Al final del día, la insatisfacción sigue acumulándose al mismo tiempo que se cercenan libertades, contrapesos y, en tiempos de política tribal, se persigue y segrega a los disidentes o grupos excluidos económica y socialmente. Sin duda un peligrosísimo escenario.

Las elecciones no otorgan patentes de corso. Estos nuevos liderazgos populistas y autoritarios que alcanzan el poder mediante los mecanismos de elección democráticos desconocen un principio fundamental en democracia: los pesos y contrapesos en el ejercicio del poder.

En sus desvaríos manipuladores pretenden sembrar en las ciudadanías la idea de que ganar elecciones es equivalente a una patente de corso, en el sentido de dar espacios para ejercer un poder sin contrapesos y controles bajo el pretexto de la legitimidad que da la expresión del soberano en las urnas y la urgencia de hacer, ambos elementos centrales de su discurso manipulador.

Buscan mayorías electorales para destruir la democracia desde adentro, dinamitando sus cimientos institucionales y el pilar de un poder temporal y acotado.

¿Cómo proteger la democracia de estas amenazas? Estos liderazgos populistas y autoritarios desubican, a los grupos de interés, a las élites y a las agrupaciones políticas tradicionales, en un contexto en el que su baja credibilidad y lejanía frente a las ciudadanías las convierte en los culpables de todos los males.

Estos grupos, muchas veces acostumbrados a la influencia y al poder no saben leer los signos de los tiempos. Primero, se acercan a los liderazgos autocráticos pretendiendo favorecer sus intereses, buscando migajas de poder o intentando replicar sus éxitos electorales.

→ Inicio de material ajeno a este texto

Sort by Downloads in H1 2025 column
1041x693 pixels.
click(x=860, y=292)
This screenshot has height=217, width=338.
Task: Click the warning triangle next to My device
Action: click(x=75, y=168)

Enfrentan el peligro antidemocrático con la misma desconexión que los ha llevado a la irrelevancia, pretendiendo hacer, una y otra vez, lo mismo que falló en el pasado y que les debilitó frente a sus electores.

Cuando lo que debieran es despertar, fortalecer los espacios de escucha y diálogo con las ciudadanías y ofrecer soluciones nuevas a los problemas, tanto los antiguos como a los nuevos retos.

La democracia tiende a resistir, pero no debe menospreciarse el poder destructivo de estos liderazgos autoritarios, ni sobreestimarse la fortaleza de las instituciones pues tanto va el cántaro al río que termina por romperse.

Además, al final del día, como siempre cuando de gobernar en democracia se trata, son las intenciones lo que determina el verdadero talante de los gobernantes: su preocupación por construir un nosotros realmente compartido y próspero, su respeto por entregar todos los derechos a todas las personas y una búsqueda incesante de construir acuerdos entre intereses diversos, en lugar de pretender imponerse vacíamente por la fuerza.